Linh Nguyen, a freshman data science major, takes the Broad Street Line from Main Campus to visit City Hall and her relatives in South and West Philadelphia, she said. Navigating the rail transit system’s directions is difficult for Nguyen, whose first language is Vietnamese.
“It’s quite confusing because, at some stations, like there’s no navigators, so I have to look up on Google Maps to find the right directions,” said Nguyen. “I have to, like, repeat it, repeatedly read the instructions, and it’s quite confusing.”
Despite primarily relying on her phone to navigate to destinations, the proposed SEPTA changes could make the rail transit system easier to navigate if her phone does not have service, Nguyen said.
SEPTA is accepting feedback from the public on the proposed recommendations for improving the system’s signage after spending the last 18 months researching and reaching out to stakeholders to develop the recommendations, Powers said.
Layla Myers, a junior anthropology major, who commutes 20 miles from Bensalem, Pennsylvania, is worried that these changes from SEPTA will be confusing to people who have used the rail transit services for a while.

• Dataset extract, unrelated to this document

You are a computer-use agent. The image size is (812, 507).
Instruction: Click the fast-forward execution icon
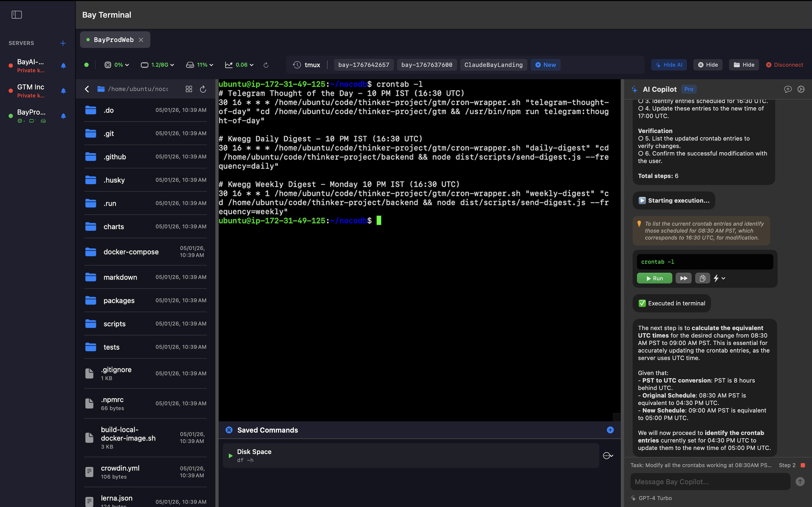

“I feel like, like other people who have been getting on, like it might be a bit confusing at first for the different names, like where it’s actually going,” Myers said.
The SEPTA app also experiences glitches, said Mark Iskander, a second-year student at the Kornberg School of Dentistry.
“I would love it if they saved my schedule and fixed some of the bugs,” Iskander said.
Approximately 50 percent of Temple students, faculty and staff use a form of public transit in an average week to commute to and from campus, according to the university’s 2019 sustainability report.
“It’s completely rethinking the way that we want people to perceive SEPTA, perceive our services and how we’re communicating about how you can best use transit in the Philadelphia area,” Powers said.